What followed was a lot of self-indulgent philosophy that I’ll save for another time.
Anyway. When I eventually pieced myself back together, I realized two things. The first thing was that web development — modern, full-stack web development in particular — isn’t a matter of mastering individual tools and languages. It isn’t enough to know how everything works in isolation, and it still isn’t enough to know how boilerplate toolchains glue them together from a mile-high perspective. Without a reasonably-complete understanding of what happens to your code, from source to deployment, you are ultimately developing at the mercy of someone else.
The second thing I realized was that understanding toolchain composition and explaining it are very nearly the same thing.

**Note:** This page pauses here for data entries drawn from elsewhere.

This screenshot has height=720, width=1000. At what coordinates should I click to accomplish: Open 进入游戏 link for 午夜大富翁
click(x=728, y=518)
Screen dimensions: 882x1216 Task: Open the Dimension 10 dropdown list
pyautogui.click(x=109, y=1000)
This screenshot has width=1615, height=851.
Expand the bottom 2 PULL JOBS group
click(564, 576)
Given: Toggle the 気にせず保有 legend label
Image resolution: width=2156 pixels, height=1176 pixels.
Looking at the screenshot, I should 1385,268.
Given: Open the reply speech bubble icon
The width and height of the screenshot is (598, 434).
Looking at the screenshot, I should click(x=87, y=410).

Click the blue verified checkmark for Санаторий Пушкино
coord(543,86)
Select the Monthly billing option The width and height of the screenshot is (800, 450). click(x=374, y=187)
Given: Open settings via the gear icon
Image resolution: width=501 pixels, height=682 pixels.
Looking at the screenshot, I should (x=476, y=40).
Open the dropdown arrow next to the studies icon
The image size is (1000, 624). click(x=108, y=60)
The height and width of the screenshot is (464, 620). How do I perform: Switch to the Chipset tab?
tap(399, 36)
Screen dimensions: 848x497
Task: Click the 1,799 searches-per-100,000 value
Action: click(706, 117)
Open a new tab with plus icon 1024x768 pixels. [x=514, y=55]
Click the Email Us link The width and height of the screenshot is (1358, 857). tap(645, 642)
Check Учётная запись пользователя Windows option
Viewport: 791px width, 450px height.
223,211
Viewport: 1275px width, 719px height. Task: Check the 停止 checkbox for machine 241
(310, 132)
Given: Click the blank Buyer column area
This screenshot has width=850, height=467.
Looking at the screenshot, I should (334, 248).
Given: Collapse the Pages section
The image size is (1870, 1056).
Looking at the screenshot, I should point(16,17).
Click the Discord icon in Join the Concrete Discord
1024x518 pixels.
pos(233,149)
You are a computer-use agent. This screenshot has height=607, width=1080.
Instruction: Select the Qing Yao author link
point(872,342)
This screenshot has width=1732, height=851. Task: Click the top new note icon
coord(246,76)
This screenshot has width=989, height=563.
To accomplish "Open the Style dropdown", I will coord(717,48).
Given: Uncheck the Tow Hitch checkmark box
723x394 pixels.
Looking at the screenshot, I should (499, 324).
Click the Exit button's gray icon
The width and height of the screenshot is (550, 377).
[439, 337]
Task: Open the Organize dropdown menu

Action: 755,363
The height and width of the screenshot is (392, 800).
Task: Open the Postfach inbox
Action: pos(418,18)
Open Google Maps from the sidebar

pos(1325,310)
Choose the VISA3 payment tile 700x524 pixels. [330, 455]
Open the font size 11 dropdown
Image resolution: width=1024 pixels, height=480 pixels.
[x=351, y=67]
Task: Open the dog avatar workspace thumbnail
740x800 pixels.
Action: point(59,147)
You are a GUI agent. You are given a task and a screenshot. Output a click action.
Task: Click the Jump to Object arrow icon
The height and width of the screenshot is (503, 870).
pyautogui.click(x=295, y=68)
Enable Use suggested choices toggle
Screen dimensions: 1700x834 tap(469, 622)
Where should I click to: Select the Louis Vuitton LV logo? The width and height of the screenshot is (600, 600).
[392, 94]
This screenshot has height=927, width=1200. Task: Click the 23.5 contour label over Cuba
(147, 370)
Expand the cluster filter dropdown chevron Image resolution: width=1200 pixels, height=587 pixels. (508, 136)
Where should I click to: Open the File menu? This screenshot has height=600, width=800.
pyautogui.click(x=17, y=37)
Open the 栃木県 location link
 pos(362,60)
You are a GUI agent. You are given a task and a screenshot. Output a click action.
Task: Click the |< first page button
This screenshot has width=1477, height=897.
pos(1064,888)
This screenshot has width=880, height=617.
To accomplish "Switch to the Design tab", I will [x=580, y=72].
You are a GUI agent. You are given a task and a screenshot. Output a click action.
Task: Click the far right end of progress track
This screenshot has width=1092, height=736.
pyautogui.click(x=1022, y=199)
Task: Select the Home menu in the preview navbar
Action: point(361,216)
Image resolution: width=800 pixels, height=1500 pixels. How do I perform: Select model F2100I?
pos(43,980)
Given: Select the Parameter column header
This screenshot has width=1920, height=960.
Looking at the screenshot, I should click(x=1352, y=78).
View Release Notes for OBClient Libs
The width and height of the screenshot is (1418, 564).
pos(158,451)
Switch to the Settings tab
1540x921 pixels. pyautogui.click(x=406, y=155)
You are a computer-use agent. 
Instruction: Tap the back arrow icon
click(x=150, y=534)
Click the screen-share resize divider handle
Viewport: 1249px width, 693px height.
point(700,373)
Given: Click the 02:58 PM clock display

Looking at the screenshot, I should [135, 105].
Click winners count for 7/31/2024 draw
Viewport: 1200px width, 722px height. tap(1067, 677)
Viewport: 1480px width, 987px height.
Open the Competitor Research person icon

If I want to get better at it, one of the best things I can do is write about what I’m learning.
Dumb Questions, Long Answers
This all leads me to the main point of this blog. I want take the abstract, esoteric, or overlooked aspects of web development, piece them apart, and process them into something that someone like me can understand. Or, to put it another way: I have a lot of dumb questions about what I’m doing, and I want to answer them in the most indulgent manner possible.
So, what do I intend to put in this space? I expect to do a little coding, for one, but I will probably not be producing outright tutorials. There are already plenty of those for any given technology, and I don’t feel that adding my own to the pile would be useful. Also, don’t expect any long, in-depth, “deep-dive” treatments of the things I end up exploring. For one, I’m not talented enough for that. Secondly, I’m not all that interested in learning everything from the inside-out, which would be an unreasonable standard to hold a developer to anyway.
I’m looking for context. I want to tell the stories of how these tools came about, who made them and why, and why others would come to adore (or despise) them. I also want to examine how they work together, and what it really means for a developer to adopt them into their workflow - both the benefits and drawbacks. For lack of a better term, I’ll call this a “mid-dive“ sort of exploration: deeper than surface-level, but shallower than the in-depth.
I’ll take a look at other things along the way, too. The challenge highlighted several weak points beyond toolchains, UI/CSS layouts especially, and I wouldn’t mind applying the mid-dive lens to these topics where I’m able. And if I can think of anything I’m actually good at, I’ll share it here too.
No promises, though. I’m not at all qualified to be writing a programming blog.